EXTRACT:
START

Electronic Relaxation 1

  • ENCUT = 550.0 # cutoff, eV
    Default: ENCUT = largest ENMAX from POTCAR-file

  • EDIFF = 1E-04 # stopping-criterion for ELM
    Specifies the global break condition for the electronic SC-loop.

  • LREAL = F # real-space projection
    Default: LREAL = F, projection done in reciprocal space

  • NLSPLINE = F # pline interpolate recip. space projectors

Ionic relaxation

  • EDIFFG = -.2E-01 # stopping-criterion for IOM
    Default: EDIFFG = EDIFF*10
    EDIFFG defines the break condition for the ionic relaxation loop. If EDIFFG is negative, the relaxation will stop if all forces are smaller than |EDIFFG|. This is usually a more convenient setting.
  • ISMEAR = 1; SIGMA = 0.2
    Determines how the partial occupancies are set for each orbital.
    If the cell is too large (or if you use only a single or two k-points) use ISMEAR=0 in combination with a small SIGMA=0.05.
ISMEAR meaning
-1 Fermi-smearing
1 Method of Methfessel-Paxton order. The calculation of phonon frequencies. In metals always use ISMEAR=1 or ISMEAR=2
0 Gaussian smearing. Reasonable results in most cases. Insulators
-5 Tetrahedron method with Blöchl corrections (use a Gamma-centered k-mesh. The calculation of the total energy in bulk materials. A good account for the electronic DOS. Semiconductors or insulator
  • NSW = 500 # number of steps for IOM
    Default: NSW = 0, sets the maximum number of ionic steps.
  • IBRION = 2 # ionic relax: 0-MD 1-quasi-New 2-CG
    Default: IBRION= -1 for NSW=0 or NSW=1, = 0 else
IBRION meaning
0 molecular dynamics
2 for difficult relaxation problems
3 useful when starting from very bad initial guesses.
5&6 finite differences to determine the second derivatives
7&8 density functional perturbation theory to calculate the derivatives.
  • POTIM = 0.1 # no default, must be set by user
    In case IBRION=0 (MD) , POTIM specifies the time step in fs. For IBRION=1,2 or 3, POTIM serves as a scaling constant for the forces.

  • NFREE = 1 # steps in history (QN), initial steepest desc. (CG)

  • ISIF = 2 # stress and relaxation
    ISIF=0 if IBRION=0 (MD), =2 else
    Controls whether the stress tensor is calculated.

END

RECORD EXCERPTS:
START

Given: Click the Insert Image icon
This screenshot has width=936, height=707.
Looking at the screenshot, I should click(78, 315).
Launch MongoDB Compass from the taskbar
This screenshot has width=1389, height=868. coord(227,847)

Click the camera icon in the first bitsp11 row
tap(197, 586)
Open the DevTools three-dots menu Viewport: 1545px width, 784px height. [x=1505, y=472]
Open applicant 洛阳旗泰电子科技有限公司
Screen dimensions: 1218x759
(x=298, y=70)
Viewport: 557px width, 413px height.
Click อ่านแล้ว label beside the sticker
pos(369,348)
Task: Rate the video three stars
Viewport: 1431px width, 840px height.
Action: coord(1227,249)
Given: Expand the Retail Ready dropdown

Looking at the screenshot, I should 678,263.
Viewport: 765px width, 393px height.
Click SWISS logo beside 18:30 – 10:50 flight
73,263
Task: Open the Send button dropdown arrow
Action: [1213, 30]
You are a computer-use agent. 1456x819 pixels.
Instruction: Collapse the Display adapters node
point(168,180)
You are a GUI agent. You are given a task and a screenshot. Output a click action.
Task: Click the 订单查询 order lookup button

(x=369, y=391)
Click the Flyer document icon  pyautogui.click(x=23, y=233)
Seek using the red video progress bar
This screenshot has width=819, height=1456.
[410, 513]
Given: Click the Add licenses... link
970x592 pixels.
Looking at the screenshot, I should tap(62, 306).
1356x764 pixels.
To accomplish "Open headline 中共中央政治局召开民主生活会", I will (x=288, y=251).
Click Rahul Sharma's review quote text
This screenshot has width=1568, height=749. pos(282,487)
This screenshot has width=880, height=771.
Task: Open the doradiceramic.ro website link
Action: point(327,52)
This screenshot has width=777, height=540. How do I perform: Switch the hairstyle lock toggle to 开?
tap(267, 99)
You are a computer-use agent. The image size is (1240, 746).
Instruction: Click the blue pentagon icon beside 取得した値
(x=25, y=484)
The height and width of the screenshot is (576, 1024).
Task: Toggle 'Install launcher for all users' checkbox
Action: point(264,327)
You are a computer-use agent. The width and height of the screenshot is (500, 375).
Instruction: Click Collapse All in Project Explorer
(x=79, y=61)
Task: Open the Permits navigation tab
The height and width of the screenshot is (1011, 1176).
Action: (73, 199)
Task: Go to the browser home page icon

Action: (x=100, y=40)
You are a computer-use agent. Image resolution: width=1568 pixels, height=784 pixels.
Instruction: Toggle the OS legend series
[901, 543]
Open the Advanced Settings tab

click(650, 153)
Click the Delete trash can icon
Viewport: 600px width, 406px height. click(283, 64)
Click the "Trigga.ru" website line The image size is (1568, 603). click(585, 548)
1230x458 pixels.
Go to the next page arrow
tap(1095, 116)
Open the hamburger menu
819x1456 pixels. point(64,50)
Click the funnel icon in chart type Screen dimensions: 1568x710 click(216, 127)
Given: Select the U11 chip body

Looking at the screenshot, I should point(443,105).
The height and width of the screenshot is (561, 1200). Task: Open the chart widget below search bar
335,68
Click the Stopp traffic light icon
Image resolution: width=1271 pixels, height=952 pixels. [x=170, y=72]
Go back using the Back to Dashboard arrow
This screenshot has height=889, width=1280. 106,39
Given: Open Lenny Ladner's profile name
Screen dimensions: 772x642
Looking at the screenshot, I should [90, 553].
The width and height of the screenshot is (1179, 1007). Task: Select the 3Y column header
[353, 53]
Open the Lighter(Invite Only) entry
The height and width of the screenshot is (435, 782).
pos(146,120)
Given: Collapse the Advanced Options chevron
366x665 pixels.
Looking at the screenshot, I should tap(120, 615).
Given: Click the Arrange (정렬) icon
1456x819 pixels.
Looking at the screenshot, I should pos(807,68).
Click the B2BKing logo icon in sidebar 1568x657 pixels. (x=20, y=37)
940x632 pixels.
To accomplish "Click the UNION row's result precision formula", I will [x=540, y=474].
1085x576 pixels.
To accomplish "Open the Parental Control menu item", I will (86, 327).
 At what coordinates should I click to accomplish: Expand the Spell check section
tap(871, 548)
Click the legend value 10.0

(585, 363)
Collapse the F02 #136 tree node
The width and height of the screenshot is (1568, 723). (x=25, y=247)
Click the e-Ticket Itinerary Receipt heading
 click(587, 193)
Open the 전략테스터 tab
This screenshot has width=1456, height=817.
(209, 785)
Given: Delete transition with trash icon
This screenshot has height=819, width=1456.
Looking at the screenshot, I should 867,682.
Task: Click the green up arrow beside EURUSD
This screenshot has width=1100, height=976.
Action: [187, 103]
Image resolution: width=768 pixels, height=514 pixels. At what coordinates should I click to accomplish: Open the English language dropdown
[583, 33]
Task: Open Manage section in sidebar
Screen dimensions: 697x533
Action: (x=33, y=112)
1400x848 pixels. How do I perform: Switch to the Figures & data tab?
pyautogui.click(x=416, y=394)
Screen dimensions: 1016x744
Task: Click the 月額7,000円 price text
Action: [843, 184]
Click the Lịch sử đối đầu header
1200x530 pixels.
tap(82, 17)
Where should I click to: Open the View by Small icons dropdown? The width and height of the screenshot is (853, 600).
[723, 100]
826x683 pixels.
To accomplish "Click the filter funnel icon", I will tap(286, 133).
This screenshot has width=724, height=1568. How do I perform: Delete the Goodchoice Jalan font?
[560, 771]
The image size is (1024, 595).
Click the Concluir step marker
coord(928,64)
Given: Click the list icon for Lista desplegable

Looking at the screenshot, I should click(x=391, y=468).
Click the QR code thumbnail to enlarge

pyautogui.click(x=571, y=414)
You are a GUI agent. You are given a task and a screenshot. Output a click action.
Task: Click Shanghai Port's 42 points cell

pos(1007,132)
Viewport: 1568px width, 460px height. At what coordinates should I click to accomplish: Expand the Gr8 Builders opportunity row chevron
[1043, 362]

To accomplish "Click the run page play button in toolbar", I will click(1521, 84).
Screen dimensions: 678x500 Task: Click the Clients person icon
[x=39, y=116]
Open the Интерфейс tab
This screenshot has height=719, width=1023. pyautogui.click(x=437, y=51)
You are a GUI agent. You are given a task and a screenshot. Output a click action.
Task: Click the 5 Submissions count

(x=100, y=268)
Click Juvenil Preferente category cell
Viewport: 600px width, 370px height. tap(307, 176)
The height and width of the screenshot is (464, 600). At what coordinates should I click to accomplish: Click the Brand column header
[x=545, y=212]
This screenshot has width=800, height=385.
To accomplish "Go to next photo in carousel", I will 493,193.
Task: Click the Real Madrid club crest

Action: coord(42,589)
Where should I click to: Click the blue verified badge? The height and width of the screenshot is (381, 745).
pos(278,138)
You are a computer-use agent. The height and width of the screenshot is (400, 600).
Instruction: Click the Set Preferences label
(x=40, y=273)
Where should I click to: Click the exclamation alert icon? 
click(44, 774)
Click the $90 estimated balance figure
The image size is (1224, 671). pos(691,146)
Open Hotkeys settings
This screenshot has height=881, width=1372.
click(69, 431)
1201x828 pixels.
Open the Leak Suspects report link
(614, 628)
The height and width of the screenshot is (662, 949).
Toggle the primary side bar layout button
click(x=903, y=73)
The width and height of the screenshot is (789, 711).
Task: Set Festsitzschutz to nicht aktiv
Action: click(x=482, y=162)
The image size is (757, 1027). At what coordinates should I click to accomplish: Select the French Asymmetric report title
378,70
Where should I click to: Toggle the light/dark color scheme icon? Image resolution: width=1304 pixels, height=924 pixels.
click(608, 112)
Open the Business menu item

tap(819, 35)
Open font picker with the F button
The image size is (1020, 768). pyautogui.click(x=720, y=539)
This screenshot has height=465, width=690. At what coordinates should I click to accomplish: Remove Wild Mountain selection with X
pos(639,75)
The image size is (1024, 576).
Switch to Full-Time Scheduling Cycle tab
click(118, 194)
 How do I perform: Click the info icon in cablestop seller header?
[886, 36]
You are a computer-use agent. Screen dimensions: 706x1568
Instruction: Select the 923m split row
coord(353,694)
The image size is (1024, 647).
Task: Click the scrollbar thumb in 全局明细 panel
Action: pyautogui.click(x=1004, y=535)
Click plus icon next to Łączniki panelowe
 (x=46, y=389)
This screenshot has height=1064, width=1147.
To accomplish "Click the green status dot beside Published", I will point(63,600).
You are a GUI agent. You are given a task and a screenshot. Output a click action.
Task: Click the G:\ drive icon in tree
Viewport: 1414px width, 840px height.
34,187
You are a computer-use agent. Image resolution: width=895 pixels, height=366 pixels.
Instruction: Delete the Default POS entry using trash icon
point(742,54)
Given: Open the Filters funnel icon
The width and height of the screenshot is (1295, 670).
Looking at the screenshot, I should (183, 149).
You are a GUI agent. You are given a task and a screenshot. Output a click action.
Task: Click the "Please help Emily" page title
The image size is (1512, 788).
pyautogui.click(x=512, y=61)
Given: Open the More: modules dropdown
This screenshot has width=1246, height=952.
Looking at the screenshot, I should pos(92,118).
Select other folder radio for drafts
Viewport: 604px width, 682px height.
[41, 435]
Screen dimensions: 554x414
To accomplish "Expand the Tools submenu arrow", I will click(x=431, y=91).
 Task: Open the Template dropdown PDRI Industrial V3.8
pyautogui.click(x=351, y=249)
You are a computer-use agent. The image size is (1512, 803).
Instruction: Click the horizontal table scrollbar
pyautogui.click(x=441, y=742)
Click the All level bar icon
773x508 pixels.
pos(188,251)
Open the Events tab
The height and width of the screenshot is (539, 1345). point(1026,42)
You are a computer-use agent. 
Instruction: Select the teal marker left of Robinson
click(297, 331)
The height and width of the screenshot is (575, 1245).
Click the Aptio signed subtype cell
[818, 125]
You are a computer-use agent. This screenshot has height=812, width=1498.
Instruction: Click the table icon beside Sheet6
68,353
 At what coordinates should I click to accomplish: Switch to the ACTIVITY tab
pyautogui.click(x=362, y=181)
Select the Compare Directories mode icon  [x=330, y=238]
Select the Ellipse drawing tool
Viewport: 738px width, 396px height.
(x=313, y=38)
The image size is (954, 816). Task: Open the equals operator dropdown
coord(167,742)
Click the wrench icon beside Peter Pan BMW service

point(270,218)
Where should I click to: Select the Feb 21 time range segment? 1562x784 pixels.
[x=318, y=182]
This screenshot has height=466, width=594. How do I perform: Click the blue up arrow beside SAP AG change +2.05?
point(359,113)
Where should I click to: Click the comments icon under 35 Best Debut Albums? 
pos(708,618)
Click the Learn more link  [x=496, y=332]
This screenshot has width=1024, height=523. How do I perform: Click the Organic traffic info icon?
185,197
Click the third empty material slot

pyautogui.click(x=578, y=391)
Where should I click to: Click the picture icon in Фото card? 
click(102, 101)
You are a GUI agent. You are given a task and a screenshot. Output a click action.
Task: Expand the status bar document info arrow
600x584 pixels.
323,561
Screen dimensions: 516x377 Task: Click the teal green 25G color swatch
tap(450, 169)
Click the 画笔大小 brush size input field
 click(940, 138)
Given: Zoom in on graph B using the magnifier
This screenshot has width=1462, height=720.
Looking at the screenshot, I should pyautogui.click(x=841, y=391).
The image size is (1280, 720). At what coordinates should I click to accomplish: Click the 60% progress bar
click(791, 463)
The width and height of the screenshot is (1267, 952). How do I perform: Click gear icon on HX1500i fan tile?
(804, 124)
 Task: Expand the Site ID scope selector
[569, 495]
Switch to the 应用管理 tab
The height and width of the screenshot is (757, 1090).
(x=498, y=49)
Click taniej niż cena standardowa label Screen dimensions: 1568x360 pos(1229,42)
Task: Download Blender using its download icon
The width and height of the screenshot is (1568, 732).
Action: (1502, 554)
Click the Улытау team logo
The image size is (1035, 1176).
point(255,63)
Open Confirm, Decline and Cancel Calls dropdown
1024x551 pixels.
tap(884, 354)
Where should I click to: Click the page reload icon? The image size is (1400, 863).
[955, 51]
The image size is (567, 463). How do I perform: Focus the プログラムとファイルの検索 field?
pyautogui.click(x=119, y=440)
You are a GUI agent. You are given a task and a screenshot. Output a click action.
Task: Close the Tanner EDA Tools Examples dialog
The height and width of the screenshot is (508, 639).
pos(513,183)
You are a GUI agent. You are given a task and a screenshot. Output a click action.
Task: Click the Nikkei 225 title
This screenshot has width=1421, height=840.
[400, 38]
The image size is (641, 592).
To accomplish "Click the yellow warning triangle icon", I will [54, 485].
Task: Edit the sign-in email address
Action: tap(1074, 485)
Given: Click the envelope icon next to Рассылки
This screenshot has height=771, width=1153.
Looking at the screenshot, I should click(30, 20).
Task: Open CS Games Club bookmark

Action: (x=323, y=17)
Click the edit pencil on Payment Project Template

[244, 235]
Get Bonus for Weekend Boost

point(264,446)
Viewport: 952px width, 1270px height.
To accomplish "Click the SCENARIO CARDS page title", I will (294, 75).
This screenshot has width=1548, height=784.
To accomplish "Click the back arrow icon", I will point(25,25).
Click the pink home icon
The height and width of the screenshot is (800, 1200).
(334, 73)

END

REQUIRED WORK:
1) List every parameter given as a bullet point under the heading "Electronic Relaxation 1" in the relaxation settings text.
2) Repeat the passage of the relaxation settings text that begins at the words "ISMEAR meaning" and stops after "of ionic steps.", switching "Gaussian smearing" for "Gaussian broadening".

WRITTEN ANSWERS:
1) ENCUT, EDIFF, LREAL, NLSPLINE

2)
ISMEAR meaning
-1 Fermi-smearing
1 Method of Methfessel-Paxton order. The calculation of phonon frequencies. In metals always use ISMEAR=1 or ISMEAR=2
0 Gaussian broadening. Reasonable results in most cases. Insulators
-5 Tetrahedron method with Blöchl corrections (use a Gamma-centered k-mesh. The calculation of the total energy in bulk materials. A good account for the electronic DOS. Semiconductors or insulator
  • NSW = 500 # number of steps for IOM
    Default: NSW = 0, sets the maximum number of ionic steps.